1. Adam Naruszewicz has been described as one of the most significant writers of the Polish Enlightenment.

1. Adam Naruszewicz has been described as one of the most significant writers of the Polish Enlightenment.
Adam Naruszewicz taught rhetoric at the Jesuits' elite boarding university, Collegium Nobilium in Warsaw from 1757.
Adam Naruszewicz acted as the "king's whip" in the Senate, although he did not play a major role in the parliamentary debates, acting mostly as a writer and organizer.
Adam Naruszewicz is buried in the Collegiate Basilica of the Holy Trinity in Janow Podlaski.
Adam Naruszewicz wrote odes, idylls, satires, fairy tales, epigrams, and rococo poems; many of those were praising Poniatowski, although those panegyric works are rarely considered his best.

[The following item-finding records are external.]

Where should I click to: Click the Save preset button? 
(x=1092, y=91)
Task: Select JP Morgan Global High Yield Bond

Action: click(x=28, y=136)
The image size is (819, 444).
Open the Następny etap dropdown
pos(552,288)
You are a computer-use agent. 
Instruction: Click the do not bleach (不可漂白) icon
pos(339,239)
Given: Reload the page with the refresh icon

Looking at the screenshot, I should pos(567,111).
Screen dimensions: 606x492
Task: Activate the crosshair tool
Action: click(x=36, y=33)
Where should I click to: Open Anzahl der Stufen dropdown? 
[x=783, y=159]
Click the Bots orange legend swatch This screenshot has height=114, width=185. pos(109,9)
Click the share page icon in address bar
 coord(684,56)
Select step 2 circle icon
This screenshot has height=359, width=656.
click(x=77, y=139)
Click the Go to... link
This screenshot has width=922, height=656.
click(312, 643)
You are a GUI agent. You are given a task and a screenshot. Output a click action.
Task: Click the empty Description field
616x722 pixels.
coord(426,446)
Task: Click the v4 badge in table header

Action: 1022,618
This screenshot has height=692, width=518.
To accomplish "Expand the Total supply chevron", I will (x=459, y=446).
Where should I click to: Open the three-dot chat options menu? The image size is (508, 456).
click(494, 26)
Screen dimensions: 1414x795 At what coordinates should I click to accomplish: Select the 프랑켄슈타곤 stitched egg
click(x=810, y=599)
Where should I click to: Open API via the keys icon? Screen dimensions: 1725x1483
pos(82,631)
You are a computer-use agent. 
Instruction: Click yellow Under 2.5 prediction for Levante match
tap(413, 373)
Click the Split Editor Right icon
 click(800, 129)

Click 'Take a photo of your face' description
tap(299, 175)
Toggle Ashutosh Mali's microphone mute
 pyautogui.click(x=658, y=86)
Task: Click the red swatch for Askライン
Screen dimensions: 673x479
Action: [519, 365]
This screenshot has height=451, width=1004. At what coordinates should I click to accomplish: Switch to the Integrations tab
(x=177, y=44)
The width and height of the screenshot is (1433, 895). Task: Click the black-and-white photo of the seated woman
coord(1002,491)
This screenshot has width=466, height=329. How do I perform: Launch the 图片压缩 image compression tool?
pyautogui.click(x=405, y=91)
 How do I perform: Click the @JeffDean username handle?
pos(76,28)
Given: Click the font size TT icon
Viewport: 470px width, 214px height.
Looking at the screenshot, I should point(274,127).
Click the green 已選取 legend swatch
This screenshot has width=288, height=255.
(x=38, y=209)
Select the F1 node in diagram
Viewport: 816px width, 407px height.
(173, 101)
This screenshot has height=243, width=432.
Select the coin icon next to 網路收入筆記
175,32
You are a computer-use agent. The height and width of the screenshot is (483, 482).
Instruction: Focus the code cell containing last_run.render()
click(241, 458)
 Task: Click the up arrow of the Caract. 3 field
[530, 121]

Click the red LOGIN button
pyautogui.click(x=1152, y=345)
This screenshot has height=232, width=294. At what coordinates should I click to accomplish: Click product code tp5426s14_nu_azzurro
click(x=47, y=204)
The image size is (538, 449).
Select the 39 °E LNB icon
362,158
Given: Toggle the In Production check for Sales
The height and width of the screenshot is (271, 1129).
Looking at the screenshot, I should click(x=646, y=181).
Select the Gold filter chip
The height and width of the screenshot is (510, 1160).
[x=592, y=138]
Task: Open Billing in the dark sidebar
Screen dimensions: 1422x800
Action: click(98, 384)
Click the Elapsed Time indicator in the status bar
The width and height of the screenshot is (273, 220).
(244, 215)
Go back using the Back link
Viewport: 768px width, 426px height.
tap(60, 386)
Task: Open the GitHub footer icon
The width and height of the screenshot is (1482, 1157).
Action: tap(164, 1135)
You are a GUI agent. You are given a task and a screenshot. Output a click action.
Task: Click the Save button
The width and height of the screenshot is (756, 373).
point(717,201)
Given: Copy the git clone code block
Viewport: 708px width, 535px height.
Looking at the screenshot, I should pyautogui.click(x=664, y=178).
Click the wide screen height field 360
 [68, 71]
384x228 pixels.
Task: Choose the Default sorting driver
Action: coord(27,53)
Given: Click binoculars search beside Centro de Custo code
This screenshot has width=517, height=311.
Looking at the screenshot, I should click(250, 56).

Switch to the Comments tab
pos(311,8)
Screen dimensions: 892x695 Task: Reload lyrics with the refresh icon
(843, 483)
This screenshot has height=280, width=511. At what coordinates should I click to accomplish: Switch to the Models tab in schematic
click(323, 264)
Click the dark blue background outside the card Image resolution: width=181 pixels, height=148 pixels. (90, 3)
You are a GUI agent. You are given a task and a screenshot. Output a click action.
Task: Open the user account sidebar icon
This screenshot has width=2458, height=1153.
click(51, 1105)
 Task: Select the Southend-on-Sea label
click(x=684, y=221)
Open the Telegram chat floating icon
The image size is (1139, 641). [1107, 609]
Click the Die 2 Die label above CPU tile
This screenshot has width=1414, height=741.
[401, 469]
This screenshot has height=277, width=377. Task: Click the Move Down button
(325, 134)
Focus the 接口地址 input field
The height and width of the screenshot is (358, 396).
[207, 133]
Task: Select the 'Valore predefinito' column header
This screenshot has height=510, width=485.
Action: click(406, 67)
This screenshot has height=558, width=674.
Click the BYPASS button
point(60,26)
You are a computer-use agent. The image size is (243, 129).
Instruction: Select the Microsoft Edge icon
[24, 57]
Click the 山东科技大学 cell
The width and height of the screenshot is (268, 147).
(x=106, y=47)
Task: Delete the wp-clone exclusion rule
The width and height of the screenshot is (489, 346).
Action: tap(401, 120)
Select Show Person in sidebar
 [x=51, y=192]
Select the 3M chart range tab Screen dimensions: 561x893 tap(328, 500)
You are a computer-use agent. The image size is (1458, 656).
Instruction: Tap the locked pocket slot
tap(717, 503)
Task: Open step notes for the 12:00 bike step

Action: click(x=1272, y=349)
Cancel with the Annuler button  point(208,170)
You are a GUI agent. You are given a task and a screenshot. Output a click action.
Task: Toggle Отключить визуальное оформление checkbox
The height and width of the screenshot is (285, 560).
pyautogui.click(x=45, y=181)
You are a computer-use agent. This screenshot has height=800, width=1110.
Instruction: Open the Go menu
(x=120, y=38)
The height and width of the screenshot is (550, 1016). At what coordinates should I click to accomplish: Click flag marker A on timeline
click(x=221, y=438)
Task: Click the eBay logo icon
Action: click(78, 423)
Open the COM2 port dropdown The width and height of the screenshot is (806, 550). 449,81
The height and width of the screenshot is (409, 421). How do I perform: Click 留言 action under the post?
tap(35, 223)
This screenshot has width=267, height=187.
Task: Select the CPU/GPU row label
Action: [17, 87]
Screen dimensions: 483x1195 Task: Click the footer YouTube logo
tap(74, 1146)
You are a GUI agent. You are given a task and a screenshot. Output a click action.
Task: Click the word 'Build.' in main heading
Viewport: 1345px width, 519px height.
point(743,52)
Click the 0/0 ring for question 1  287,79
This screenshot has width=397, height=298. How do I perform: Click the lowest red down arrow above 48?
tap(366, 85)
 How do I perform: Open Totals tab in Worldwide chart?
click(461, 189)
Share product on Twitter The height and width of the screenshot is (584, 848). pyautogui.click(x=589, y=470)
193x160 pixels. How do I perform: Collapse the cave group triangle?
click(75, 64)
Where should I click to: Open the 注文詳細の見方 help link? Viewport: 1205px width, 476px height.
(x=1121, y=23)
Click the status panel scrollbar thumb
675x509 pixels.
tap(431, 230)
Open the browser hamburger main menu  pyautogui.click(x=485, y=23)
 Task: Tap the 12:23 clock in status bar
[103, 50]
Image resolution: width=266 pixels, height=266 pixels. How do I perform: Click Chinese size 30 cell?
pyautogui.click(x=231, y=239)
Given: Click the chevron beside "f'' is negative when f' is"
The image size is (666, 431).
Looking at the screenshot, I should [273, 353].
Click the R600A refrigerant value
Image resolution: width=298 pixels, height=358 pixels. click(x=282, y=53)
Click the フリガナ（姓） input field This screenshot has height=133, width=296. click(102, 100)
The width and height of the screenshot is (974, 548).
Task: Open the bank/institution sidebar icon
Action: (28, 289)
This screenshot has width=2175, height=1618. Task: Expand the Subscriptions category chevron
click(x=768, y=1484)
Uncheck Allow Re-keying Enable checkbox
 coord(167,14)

Adam Naruszewicz wrote a tame drama, aimed at the youth, Gwido, hrabia Blezu.
Adam Naruszewicz was the first person to translate the works of Tacitus to Polish.
Adam Naruszewicz's works include political pamphlets in support of Poniatowski's faction, mostly focused on the subject of political history with implications for the modern era.
Adam Naruszewicz has been credited by them with initiating a number of changes in the style of Polish literature and being one of the Polish originators of the novelty of the Enlightenment ideas expressed in poetry.
Adam Naruszewicz's works have inspired a number of following writers.
In Polish historiography, there is a distinction between the "Adam Naruszewicz school", supporting monarchy and strong central power, and the more liberal-republican "Lelewel school".